La serie non sempre trova un equilibrio ideale tra il tono satirico e quello drammatico. In alcuni momenti, il tentativo di usare l’umorismo nero per alleggerire temi pesanti può risultare inopportuno o forzato. Questo miscuglio di toni a volte può confondere lo spettatore, che si trova a dover alternare tra il ridicolo e il tragico senza una transizione fluida, creando una sensazione di discontinuità. Inoltre, il ritmo della serie può sembrare irregolare, con episodi che si dilungano troppo su scenari secondari, rallentando la narrazione. Nonostante l’intento critico nei confronti dei media e della spettacolarizzazione, alcuni personaggi rischiano di risultare troppo stereotipati.

COSA RIMANE DI QUESTA SERIE

Sicuramente la serie apre uno spazio di riflessione anche su un altro tema, non di secondo piano: quello della condizione giovanile nei piccoli centri di periferia. La mancanza di attrazioni, di stimoli e di amicizie porta, talvolta, a trovare dei canali di sfogo che sono tutt’altro che sani. Il fatto di cronaca è avvenuto agli albori dell’epoca dei social che hanno poi estremizzato questo concetto, attraverso il paragone con altri contesti più accattivanti. La piccola Sarah risulta essere stata vittima di mancanze, di gelosie e di negazioni, in un contesto ristretto e arretrato che non ha saputo offrirle quello che lei cercava: un sano svago da adolescente.

LA CITAZIONE

Giornalista: “Sai qual è la cosa che più mi fa rabbia di questo mestiere? Che alla fine, la gente ricorderà solo la nostra versione dei fatti. La realtà non conta, conta la narrazione.”

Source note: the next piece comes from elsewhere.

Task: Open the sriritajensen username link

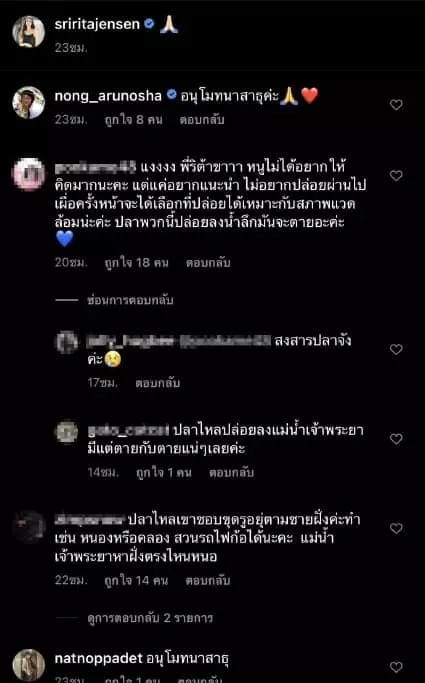Action: (x=97, y=24)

Cameraman: “E non è questo che vogliamo? Se nessuno ricorda la verità, possiamo riscrivere tutto, a modo nostro.”

Giornalista: “Sì, ma non è questo che dovrebbe accadere. Dovremmo essere noi a raccontare la verità, non a crearla.”

Cameraman: “La verità è solo un concetto. Qui contano le emozioni, le reazioni, i colpi di scena. La verità? La verità è solo un altro dettaglio nel nostro show.”